What you have to do: The records are set out below this line. Return exactly the lines from the one containing "Where should I" through the last, and exclude the pictures.

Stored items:
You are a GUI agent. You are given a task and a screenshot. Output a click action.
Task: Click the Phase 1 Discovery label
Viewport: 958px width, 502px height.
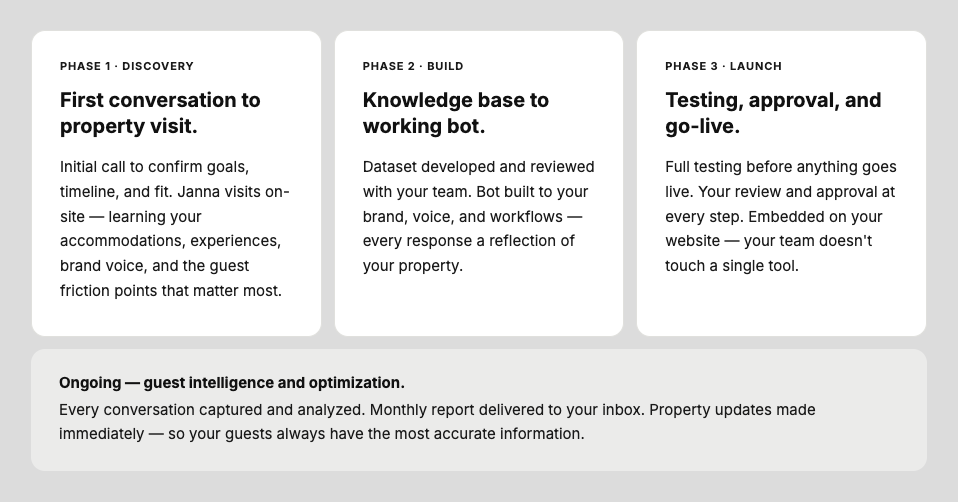click(126, 66)
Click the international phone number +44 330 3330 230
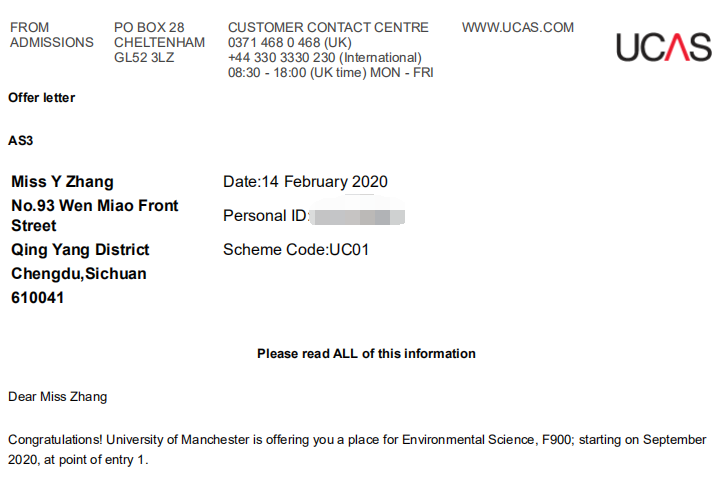The height and width of the screenshot is (480, 722). [x=324, y=58]

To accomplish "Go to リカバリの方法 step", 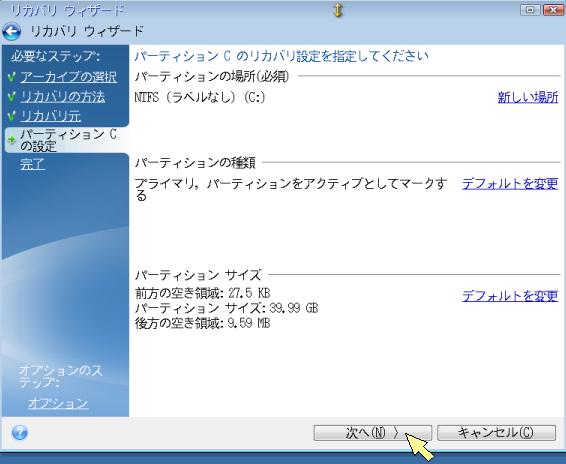I will click(62, 96).

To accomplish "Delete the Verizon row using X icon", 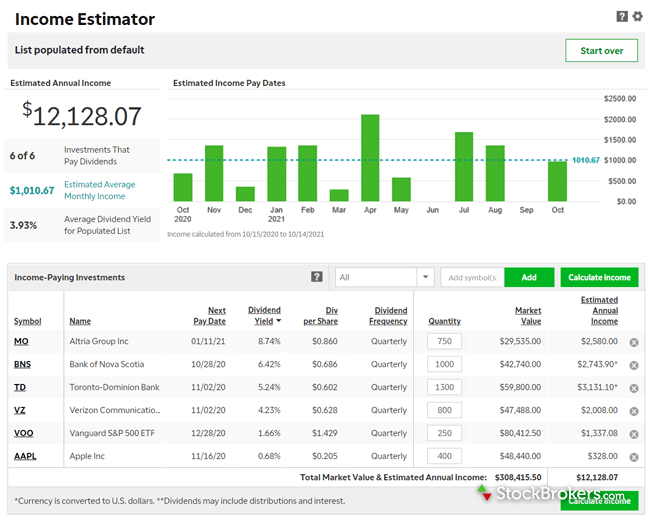I will tap(634, 411).
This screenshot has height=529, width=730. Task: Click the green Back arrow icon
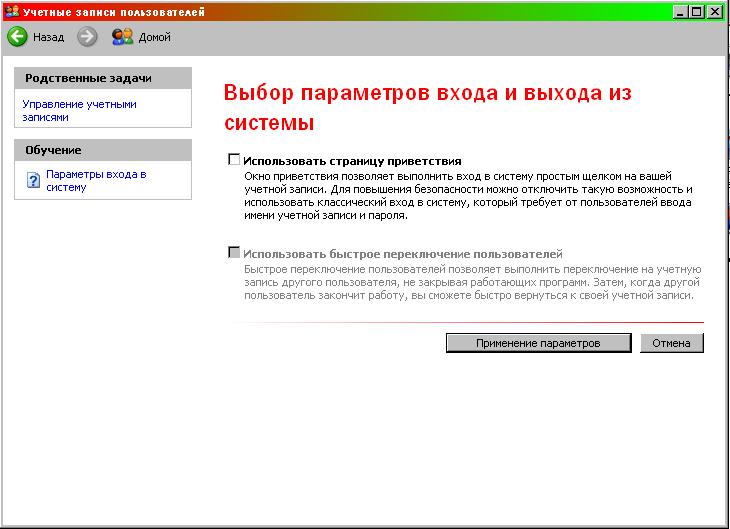[x=17, y=37]
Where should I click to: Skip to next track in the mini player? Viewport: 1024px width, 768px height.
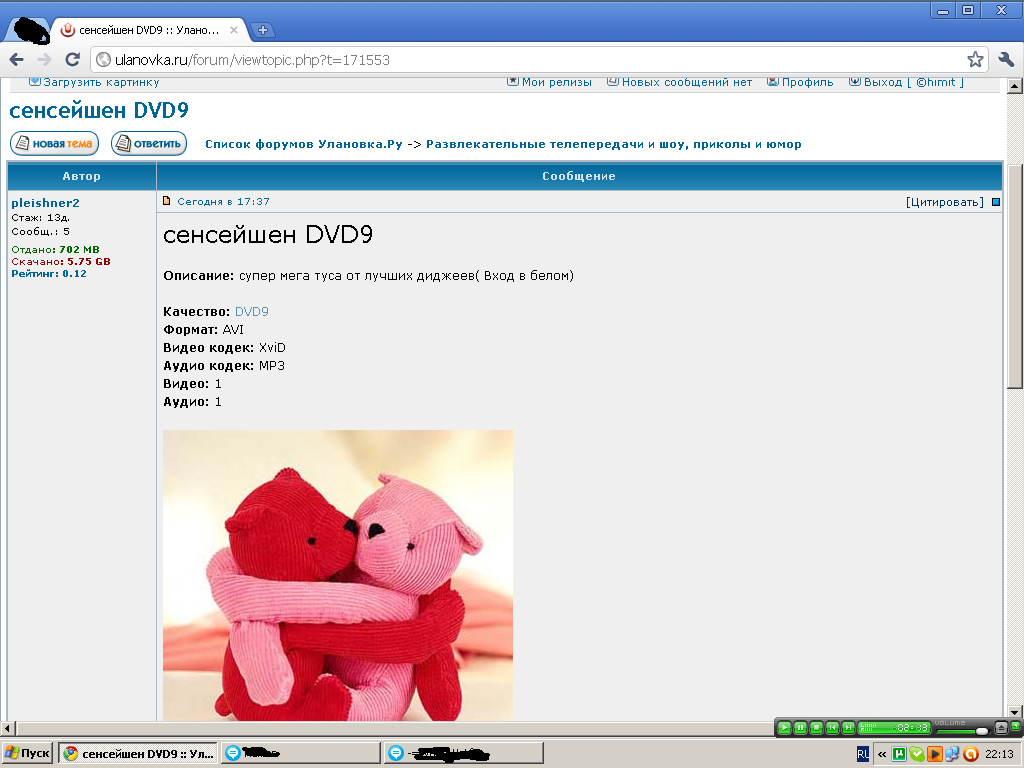[x=849, y=727]
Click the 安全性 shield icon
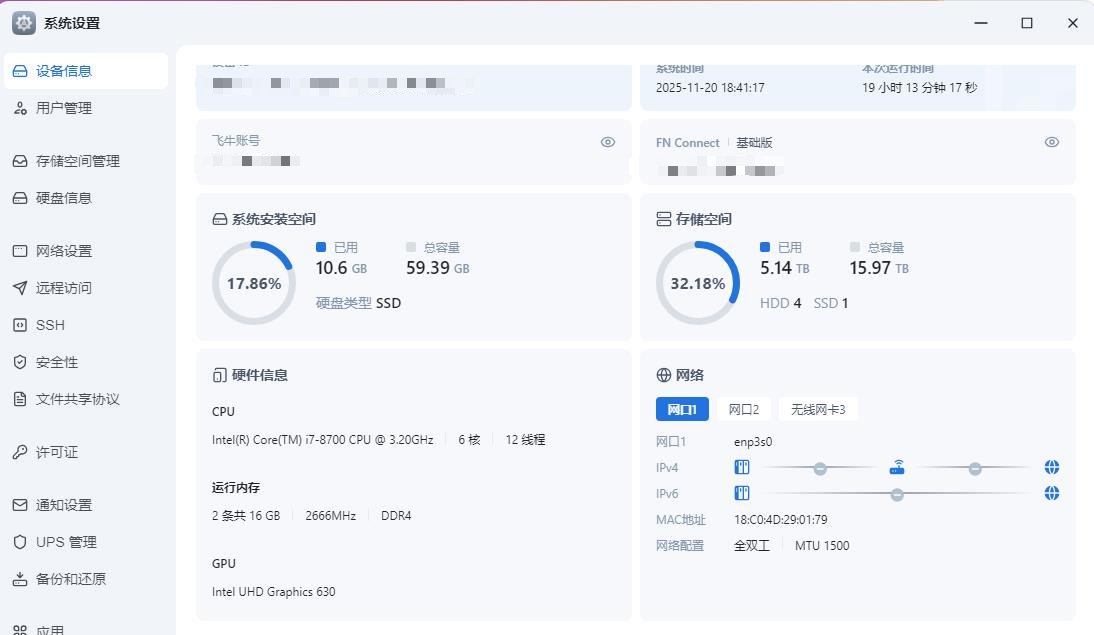Image resolution: width=1094 pixels, height=635 pixels. 21,362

Task response:
Where should I click to: Skip to next track in the mini player? Viewport: 1024px width, 768px height.
[x=849, y=727]
Click the 安全性 shield icon
Image resolution: width=1094 pixels, height=635 pixels. 21,362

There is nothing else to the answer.